The Education Department offers interdisciplinary professional development for teachers that makes use of the Museum’s vast and varied collections that will help to bring history alive for students.

We can customize a training opportunity for your group at the Museum or your location! Just contact education@jfk.org to discuss how we can help.

There are often special events, exhibits or special partnerships that occur during the school year for which we hold teacher workshops. Stay tuned to this page for announcements about those or sign up to receive the Educator Newsletter, and we’ll send you the information.


Upcoming Opportunities

VIRTUAL TEACHER SEMINAR

Presidential Leadership at Historic Crossroads 
July 10-13, 2023 | 5-7 p.m. CST | $25

Register here.

We are excited to announce the Museum will be partnering in the summer of 2023 with The Gilder-Lehrman Institute of American History for a virtual teacher seminar led by Dr. Barbara A. Perry, Gerald L. Baliles Professor and Director of Presidential Studies at the University of Virginia. This seminar will feature pre-recorded and live sessions with Dr. Perry, two sessions with Sixth Floor Museum staff and pedagogy sessions for elementary, middle and high school educators.  

Course Description

Starting with its inception in the eighteenth century, the American presidency has faced numerous inflection points that have reshaped the office. From its constitutional roots to Washington’s precedents, Jacksonian democracy, Lincoln’s Civil War power assertions, Teddy Roosevelt’s and Woodrow Wilson’s creation of the “rhetorical presidency,” Franklin D. Roosevelt’s Great Depression and World War II presidency, the Cold War’s impact, Nixon and Watergate, the Global War on Terror, and Trump’s unprecedented tenure, the chief executive’s influence has waxed and waned depending on circumstances and presidential leadership. Using classic and new scholarship as well as primary sources, this seminar will examine the challenges and responses of presidents when they have faced and sometimes constructed historic crossroads.


Special Topics in History Session

Kennedy’s New Frontier Sixty Years On

The Sixth Floor Museum’s Director of Education presented a Special Topics in History session as part of the Gilder Lehrman Institute of American History’s summer 2022 virtual teacher professional development programs. View the program in full below.

On November 22, 1963, President John F. Kennedy was assassinated in Dallas and the world was sent into a mindset based on the question “What if…?” Kennedy had challenged United States citizens to be active citizens, participating in government, demanding change and striving to create a new frontier for future generations.

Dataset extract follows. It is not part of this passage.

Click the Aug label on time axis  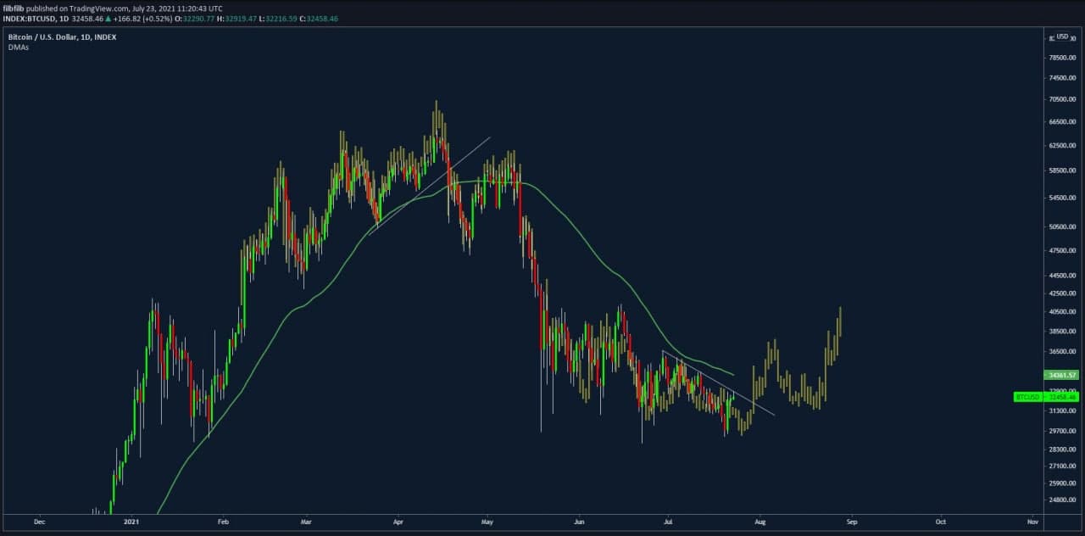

In this program, educators will explore Kennedy’s New Frontier and look at how it changed the country before and after President Kennedy’s death by focusing on three major issues from his time in office.

Explore the roles of the Civil Rights Movement, the Cold War and the Space Race during the 1960s and connect these issues to current events your students are witnessing in their lives. This session will help address the questions “Why is studying history important?” and “How did we get here?” by showing that modern day issues are not isolated to the present. Using Museum collections and curriculum, educators will explore the challenges and choices President Kennedy faced during his time in office and the impact of his legacy through discussion and hands-on activities for the classroom.